The coming Intelligent era, marked by pervasive and ambient connectivity, together with artificial intelligence, will rewrite the foundation of many of our assumptions about business. As the digital and physical merge, industry boundaries will continue to erode, requiring a fundamental rethink of the business organisation, the capabilities needed to compete in it and the shifting nature of competition. Aiming for targeted or limited disruptions will no longer suffice when the rules of engagement shift so profoundly1.
The dawn of the connected intelligent era is ushering in new economic models and operations. Fewer and fewer activities require the constant colocation of labour, while physical spaces are merging with the digital. This will increasingly shift spatial economics2, as an increasing number of activities become geographically disconnected. This tech shift will mean consumers will not just be doing things differently, but doing them in different places. The old mantra of location, location, location needs to be re-thought.
The impact on office space could be dramatic, especially when considering the potential decentralising impact of autonomous vehicles. 73 percent of all small business teams could have remote workers by 20283. By 2030 at least 11 percent of vehicle miles traveled by commuters could be via autonomous vehicles.

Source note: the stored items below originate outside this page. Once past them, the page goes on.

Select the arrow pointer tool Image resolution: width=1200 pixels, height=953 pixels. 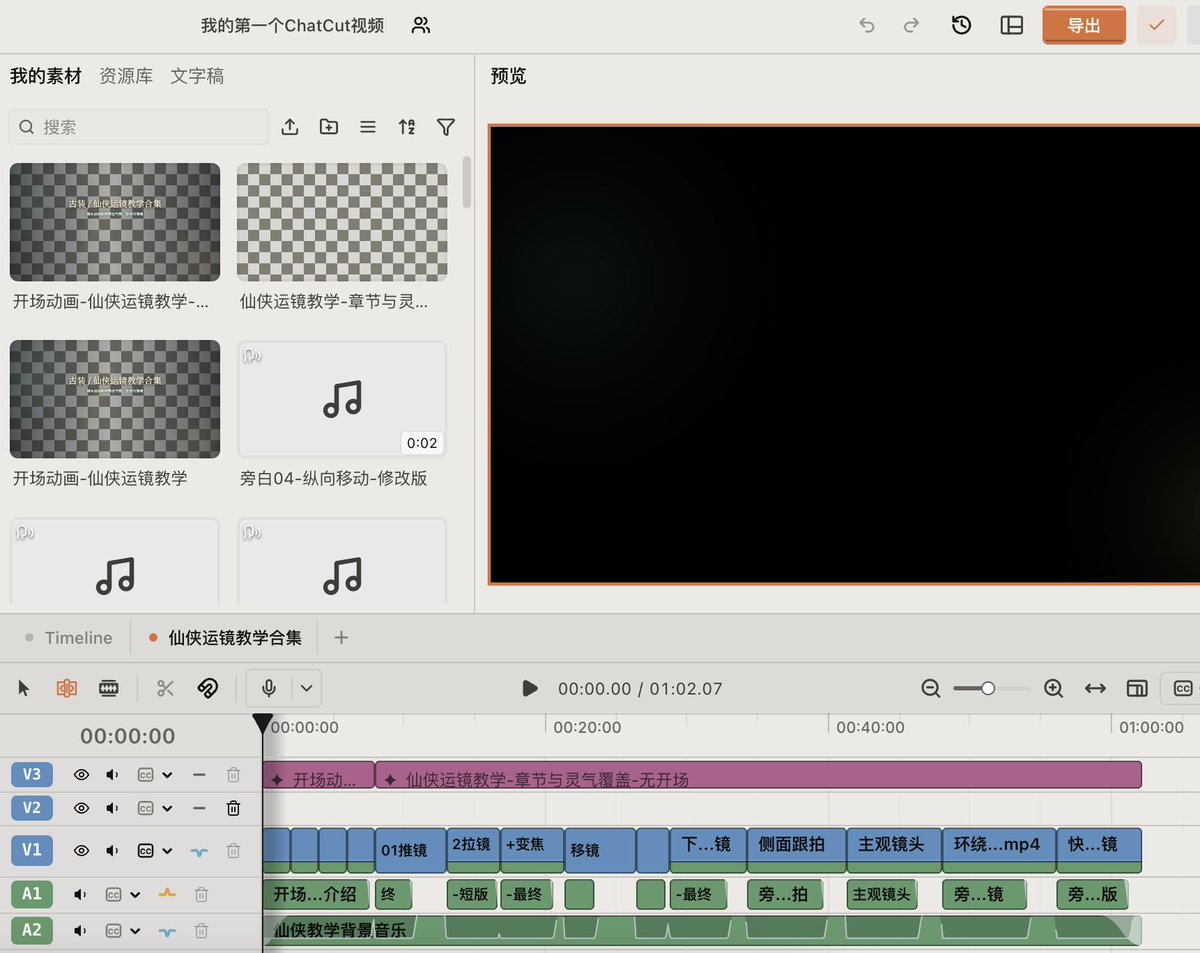(25, 688)
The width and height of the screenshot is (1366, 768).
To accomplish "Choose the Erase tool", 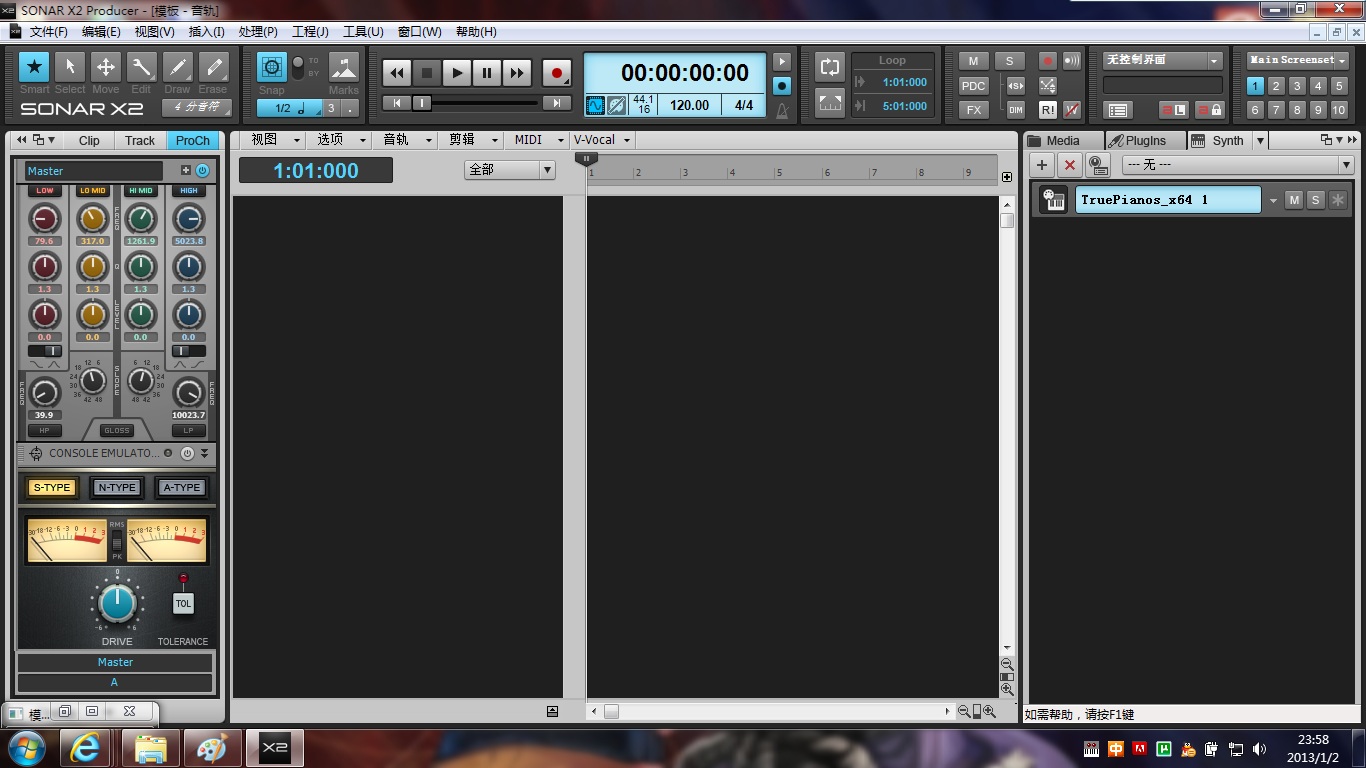I will coord(213,68).
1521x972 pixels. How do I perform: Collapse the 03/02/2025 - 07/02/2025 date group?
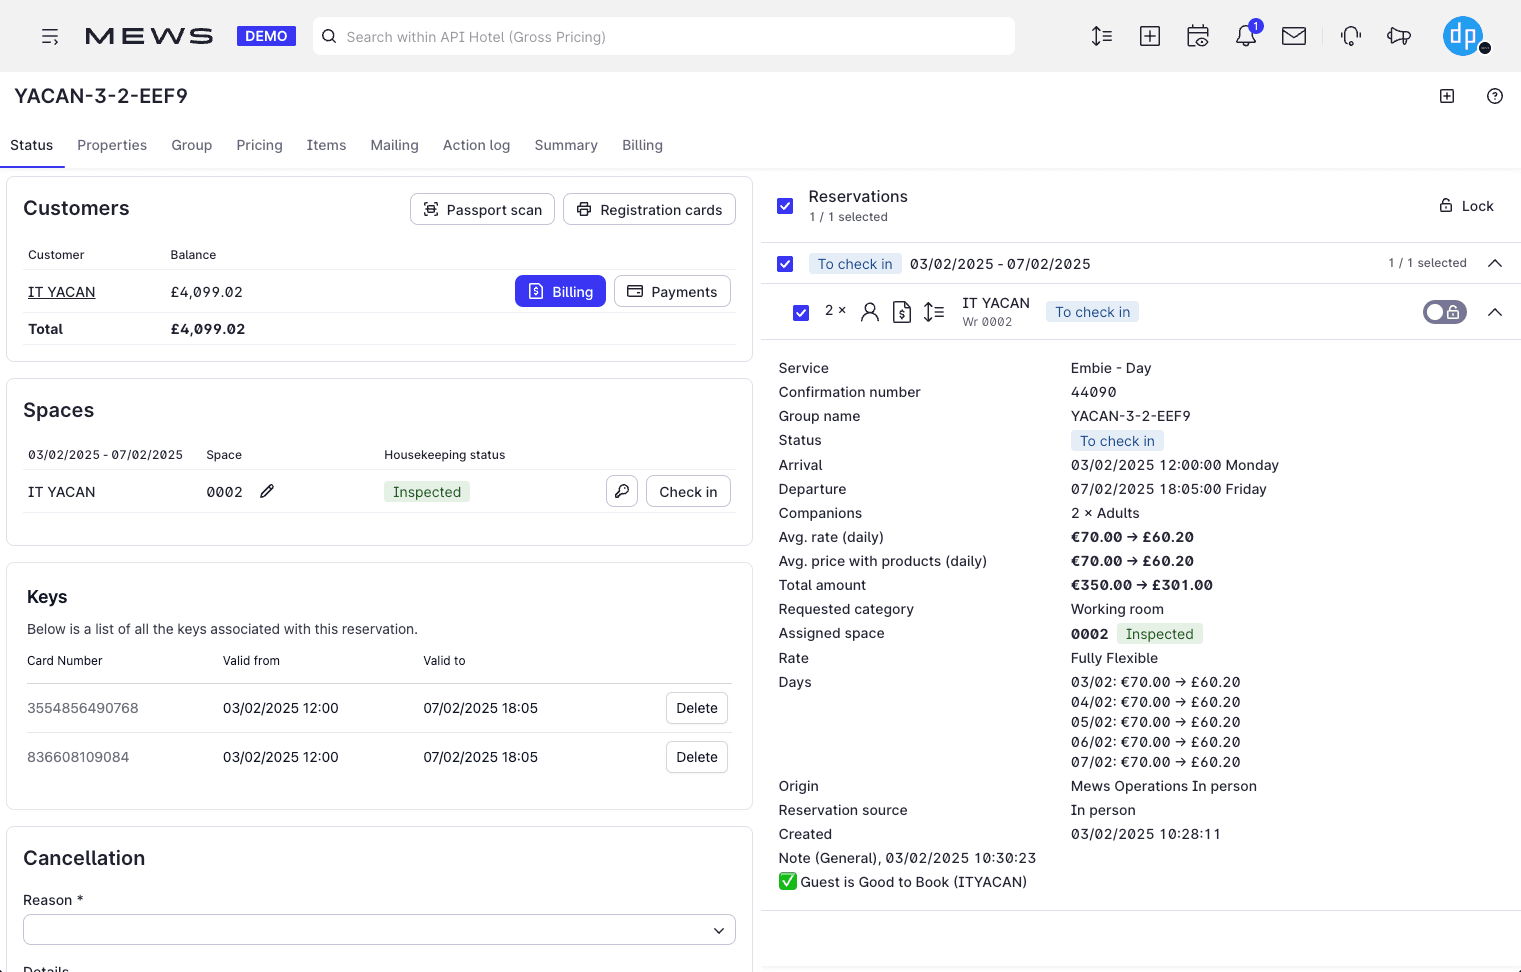(1495, 263)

The impact of what people are prepared to do for commuting and what they are able to accomplish on that commute could rewrite property values previously dependent on transport links.
The Internet of Things (IoT) is fast becoming a key driver of future business, with IoT data growing twice as fast as social and computer-generated data4. Nearly a fifth of the data generated worldwide by 2025 – and a fair chunk of that of IoT origin – is forecast to be marked as 'critical' to daily life, and nearly a tenth as 'hypercritical5. Having an IoT strategy able to inform decision making could emerge as a critical success factor.

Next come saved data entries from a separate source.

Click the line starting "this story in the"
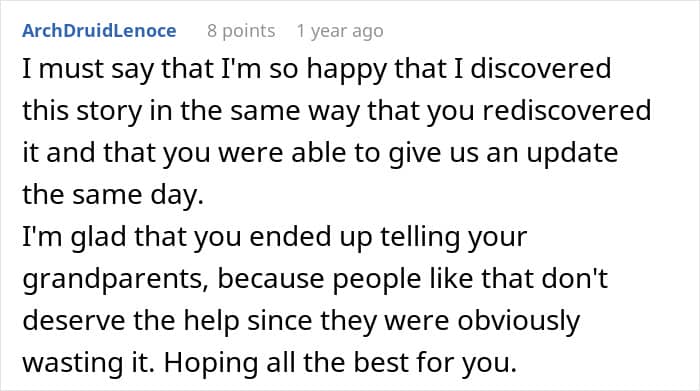700x391 pixels. click(337, 111)
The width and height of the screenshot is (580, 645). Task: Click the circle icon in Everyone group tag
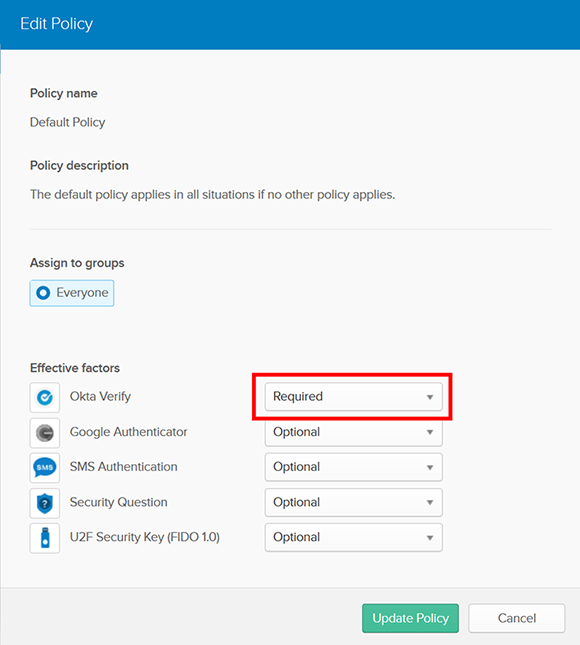click(x=43, y=293)
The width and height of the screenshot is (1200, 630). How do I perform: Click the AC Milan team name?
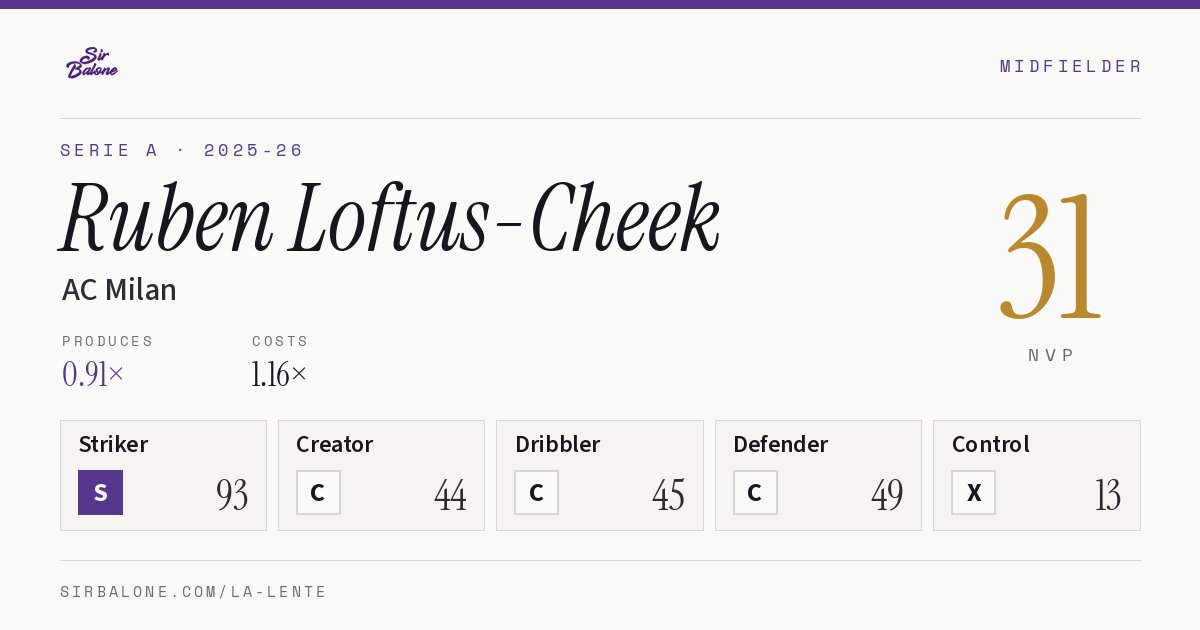[119, 290]
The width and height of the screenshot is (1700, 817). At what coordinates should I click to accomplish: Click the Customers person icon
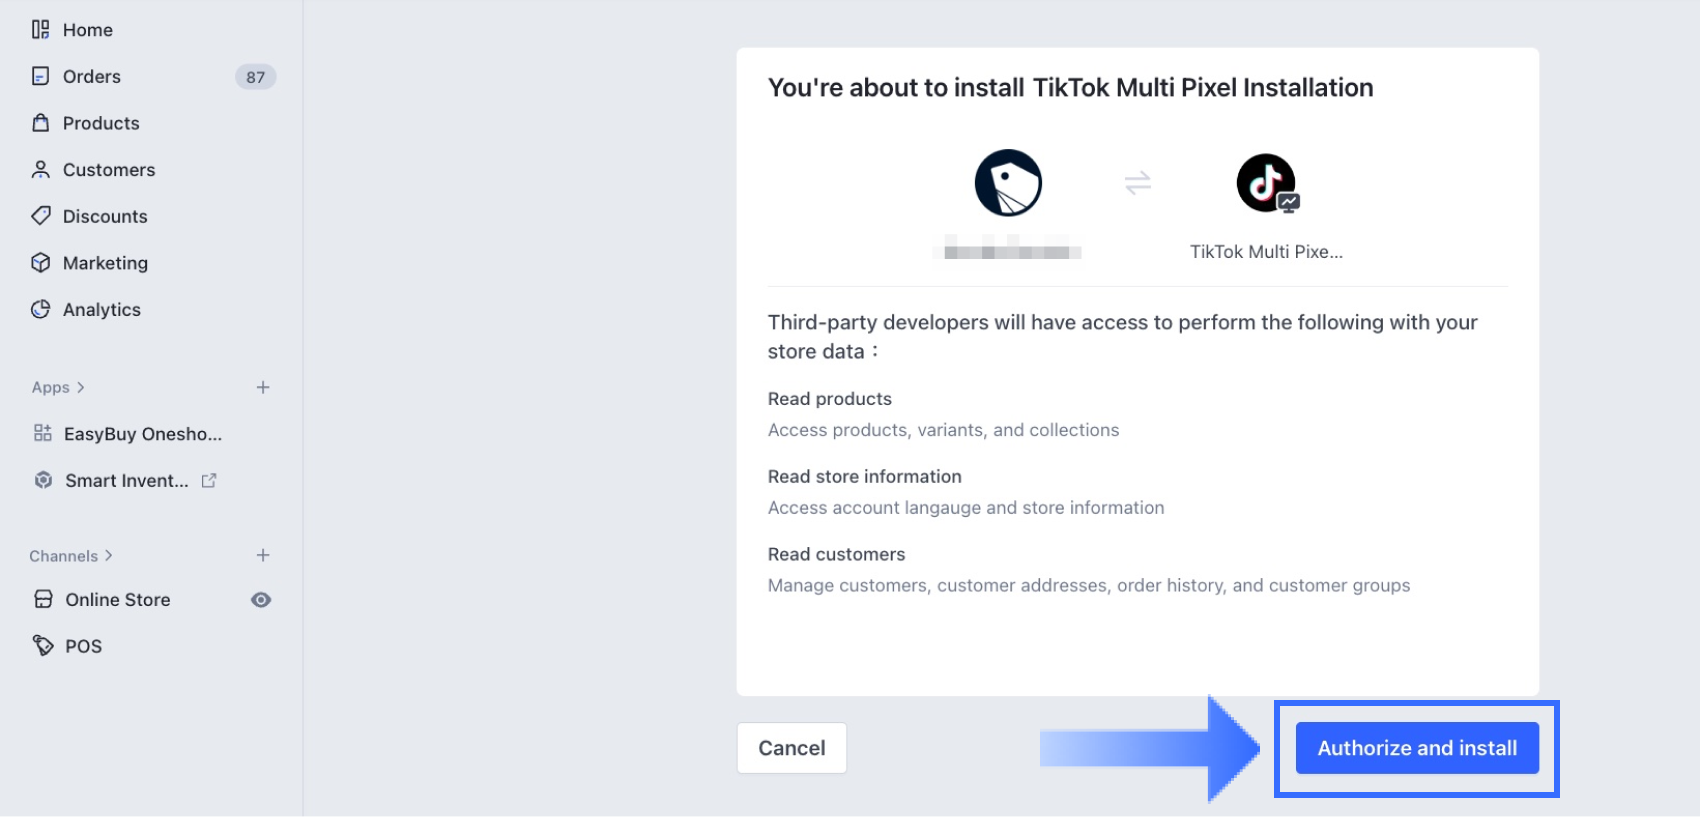click(40, 170)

Success will also require real estate to rethink IT models, including industry use of cloud. The future of computing lies at the edge of networks, such as with IoT linked devices and infrastructure. The coming volume of data renders cloud use uneconomic, and too slow to respond6. By 2025, nearly 30 percent of data generated will be real-time7 and more than 50 percent of data is forecast to be managed autonomouslyvi.

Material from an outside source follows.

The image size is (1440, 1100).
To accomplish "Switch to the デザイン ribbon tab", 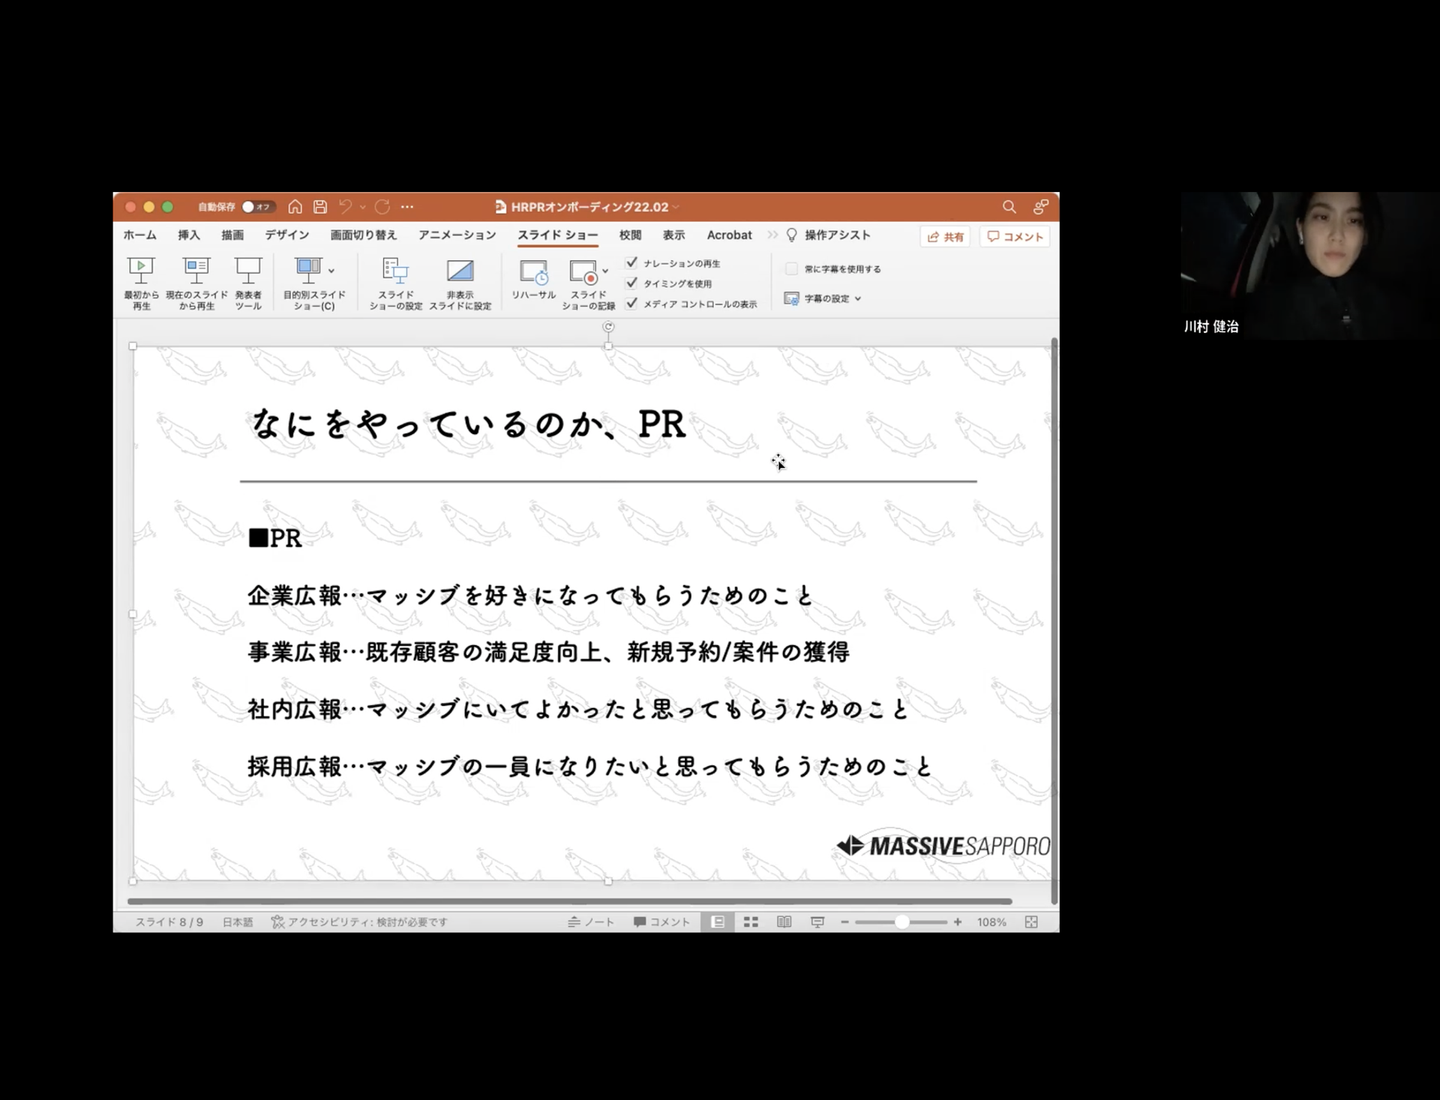I will (x=287, y=235).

Connectivity will become a key societal issue. Some 43 percent of business leaders are looking to move offices to cities with a compelling smart city vision8.Cisco estimates that smarter cities will have impressive increases in efficiency with cities potentially improving their energy efficiency by 30 percent in 20 years9. Such cities could become tomorrow's trade, finance, logistics, tech or commercial centres, challenging existing global networks and patterns10.
On the job learning
It has been said that '...everything invented in the past 150 years will be reinvented using artificial intelligence within the next 15 years11.' Indeed, across all industries, only 8 percent per cent of CEOs believe their business model will survive the current levels of large-scale digital disruption12. The creation of new revenue streams is perhaps the killer A.I app though, with machine learning making the difference in the management of structures designed and built in BIM (building information modelling software), for example, or turning raw data into insight and something actionable. A.I will also radically redraw talent requirements, which are likely to feature artificial expertise, data analysis, experts on modular design and logistics and even resilience experts and circular economy specialists13.
A.I will blur and collapse both organisational and industry boundaries. Rethinking and reworking working relationships vis-a-vis external partners and even rivals could see the emergence of powerful construction and real estate platforms. The role each player assumes within this ecosystem remain largely undefined; that of orchestrator, hub, contractor and so on could all change depending on how digital the industry becomes and the degree to which skills and capabilities shift in importance. Today's strengths could become tomorrow's weaknesses.
Green and flexible
Global demand for green buildings is expected to grow significantly by 2021, with around half of building groups expecting at least 60 percent of their projects to be 'green' by 202114. This could be but an ignition of the market, with global green buildings set to account for $24.7 trillion of cities' climate investment opportunities15.
Infrastructure designed around future needs, able to resist future hazards and remain flexible enough to repurpose, often incurs a higher initial cost. However, as McKinsey notes, it is often '...a worthwhile investment that pays for itself in the long run16.' Research from Boston Consulting Group suggests there could be several viable 3D-construction businesses within five to ten years17. Mini grids could also appear, bolstered by changing utility models later in the 2020's. For example, residential renewable power generation and storage could be profitable for Londoners by 203018, shifting the economics, purpose and utility of much real estate.
Planning for the future
Our current thinking, embedded in models from the 19th and 20th century, is ill-prepared for the fundamental changes that the intelligent era heralds for the nature of competition and collaboration. Technology must be aligned strategically with organisational and market change. What we do, where we do it and how we do it are all vital issues for investors, developers and occupiers to consider.